# 02. Graph Construction (Week 2)

## Week 2: Graph Theory & NetworkX

This notebook processes the raw API data into a multimodal graph that captures the structural mechanics of the game.

### Course Concepts Applied
-   **Nodes & Edges:** Defining what constitutes a node (Item, NPC) and an edge (Drop, Location).
-   **Attributes:** Attaching metadata (Scaling, Bell Bearings) to nodes for later analysis.
-   **Graph Construction:** Building the network structure from tabular data.

### Outputs
-   `data/processed/nodes.csv`: Canonical node table.
-   `data/processed/edges.csv`: Multimodal relationships.

In [41]:
import json
import re
from dataclasses import dataclass
from itertools import combinations
from pathlib import Path
from typing import Dict, List, Sequence, Tuple

import pandas as pd

CANDIDATES = [Path.cwd(), Path.cwd().parent, Path.cwd().parents[1]]
PROJECT_ROOT = None
for candidate in CANDIDATES:
    if (candidate / "data").exists() and (candidate / "scripts").exists():
        PROJECT_ROOT = candidate.resolve()
        break
if PROJECT_ROOT is None:
    raise RuntimeError("Could not locate project root.")

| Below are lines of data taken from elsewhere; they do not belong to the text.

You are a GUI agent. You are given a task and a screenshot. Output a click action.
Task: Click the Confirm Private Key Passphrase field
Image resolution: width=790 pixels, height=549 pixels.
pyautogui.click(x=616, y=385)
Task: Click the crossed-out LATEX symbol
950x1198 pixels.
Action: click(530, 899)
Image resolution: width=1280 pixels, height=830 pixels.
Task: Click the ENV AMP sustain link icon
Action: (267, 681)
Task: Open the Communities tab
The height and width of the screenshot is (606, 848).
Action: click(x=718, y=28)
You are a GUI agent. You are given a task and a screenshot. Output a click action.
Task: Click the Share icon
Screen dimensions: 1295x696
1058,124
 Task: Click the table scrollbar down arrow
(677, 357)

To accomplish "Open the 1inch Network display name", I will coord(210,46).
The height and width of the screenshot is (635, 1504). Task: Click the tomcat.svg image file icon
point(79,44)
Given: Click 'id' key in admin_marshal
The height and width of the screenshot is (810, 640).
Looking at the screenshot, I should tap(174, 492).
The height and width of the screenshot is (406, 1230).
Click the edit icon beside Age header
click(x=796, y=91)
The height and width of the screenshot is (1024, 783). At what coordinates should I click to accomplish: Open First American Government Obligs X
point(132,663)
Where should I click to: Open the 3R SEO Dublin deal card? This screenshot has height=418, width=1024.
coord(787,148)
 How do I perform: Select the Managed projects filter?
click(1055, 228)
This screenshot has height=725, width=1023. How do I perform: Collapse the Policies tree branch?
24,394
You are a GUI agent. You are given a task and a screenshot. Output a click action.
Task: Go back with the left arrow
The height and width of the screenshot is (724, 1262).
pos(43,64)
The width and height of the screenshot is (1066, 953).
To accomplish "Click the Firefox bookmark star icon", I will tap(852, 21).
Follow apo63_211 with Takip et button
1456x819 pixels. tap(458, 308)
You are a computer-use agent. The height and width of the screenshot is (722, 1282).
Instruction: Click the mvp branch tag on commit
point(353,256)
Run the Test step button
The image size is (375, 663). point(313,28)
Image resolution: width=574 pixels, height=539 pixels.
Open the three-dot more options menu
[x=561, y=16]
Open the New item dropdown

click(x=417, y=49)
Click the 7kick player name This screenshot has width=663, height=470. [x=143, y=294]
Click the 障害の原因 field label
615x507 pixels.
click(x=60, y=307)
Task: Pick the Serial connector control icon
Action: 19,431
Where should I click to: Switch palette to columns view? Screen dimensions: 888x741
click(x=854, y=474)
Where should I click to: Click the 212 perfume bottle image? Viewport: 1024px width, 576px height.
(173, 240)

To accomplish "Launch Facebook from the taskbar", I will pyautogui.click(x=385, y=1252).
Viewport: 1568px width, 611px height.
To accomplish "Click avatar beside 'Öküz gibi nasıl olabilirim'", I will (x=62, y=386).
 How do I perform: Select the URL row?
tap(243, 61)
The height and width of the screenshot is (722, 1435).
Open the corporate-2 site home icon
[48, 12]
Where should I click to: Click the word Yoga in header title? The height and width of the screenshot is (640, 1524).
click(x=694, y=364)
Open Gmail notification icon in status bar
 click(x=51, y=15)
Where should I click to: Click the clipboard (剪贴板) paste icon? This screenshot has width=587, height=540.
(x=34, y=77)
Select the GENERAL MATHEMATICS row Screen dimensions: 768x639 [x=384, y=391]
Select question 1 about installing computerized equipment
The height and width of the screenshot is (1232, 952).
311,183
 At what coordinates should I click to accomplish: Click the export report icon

RAW_DIR = PROJECT_ROOT / "data" / "raw"
PROCESSED_DIR = PROJECT_ROOT / "data" / "processed"
PROCESSED_DIR.mkdir(parents=True, exist_ok=True)

print(f"Project root: {PROJECT_ROOT}")
print(f"Raw dir: {RAW_DIR}")
print(f"Processed dir: {PROCESSED_DIR}")

Project root: C:\social_graphs_project
Raw dir: C:\social_graphs_project\data\raw
Processed dir: C:\social_graphs_project\data\processed


In [42]:
ENDPOINTS = [
    "items", "weapons", "npcs", "locations", "bosses", "armors", "talismans", "incantations", "classes"
]
RAW_PAYLOADS: Dict[str, List[dict]] = {}
for endpoint in ENDPOINTS:
    path = RAW_DIR / f"{endpoint}.json"
    if not path.exists():
        raise FileNotFoundError(f"Missing {path}. Run 01_data_collection.ipynb first.")
    RAW_PAYLOADS[endpoint] = json.loads(path.read_text(encoding="utf-8"))
    print(f"Loaded {endpoint}: {len(RAW_PAYLOADS[endpoint])} rows")

Loaded items: 462 rows
Loaded weapons: 307 rows
Loaded npcs: 55 rows
Loaded locations: 177 rows
Loaded bosses: 106 rows
Loaded armors: 568 rows
Loaded talismans: 87 rows
Loaded incantations: 98 rows
Loaded classes: 14 rows


In [43]:
NODE_CONFIG = {
    "bosses": "boss",
    "npcs": "npc",
    "creatures": "creature",
    "locations": "location",
    "items": "item",
    "armors": "armor",
    "talismans": "talisman",
    "incantations": "incantation",
    "weapons": "weapon",
    "classes": "class"
}
LOCATION_EDGES = {
    "bosses": "boss_located_in",
    "npcs": "npc_located_in",
}
DROP_EDGES = {
    "bosses": "boss_drops",
    "creatures": "creature_drops",
}
DROP_TARGET_TYPES = {"item", "weapon", "armor", "talisman", "incantation"}

FATE_TOKENS = {"bell bearing", "bell-bearing"}
INT_TOKENS = {"intelligence", "sorcery", "glintstone"}
FAITH_TOKENS = {"faith", "holy", "incantation", "frenzied"}
FACTION_KEYWORDS: Dict[str, Tuple[str, ...]] = {
    "Golden Order": ("golden order", "two fingers", "order fundamentalist", "goldmask"),
    "Raya Lucaria": ("raya lucaria", "academy", "glintstone", "cuckoo knight"),
    "Carian Royalty": ("carian", "rennala", "royal knight", "royal house"),
    "Frenzied Flame": ("frenzied flame", "three fingers", "madness"),
    "Dragon Cult": ("dragon cult", "ancient dragon", "dragon communion"),
    "Haligtree": ("haligtree", "malenia", "miquella"),
    "Volcano Manor": ("volcano manor", "rykard", "serpent hunter", "taker"),
    "Godskin Apostles": ("godskin", "apostle", "noble"),
    "Lord of Blood": ("lord of blood", "mohg", "blood oath"),
    "Crucible Knights": ("crucible knight", "crucible"),
    "Redmane Army": ("redmane", "radahn"),
    "Beast Clergy": ("beast clergyman", "gurranq", "bestial"),
    "Night's Cavalry": ("night's cavalry", "night cavalry"),
    "Servants of Rot": ("scarlet rot", "kindred of rot", "rot god"),
}

def clean_text(value: str | None) -> str:
    if not value:
        return ""
    return re.sub(r"\s+", " ", value).strip()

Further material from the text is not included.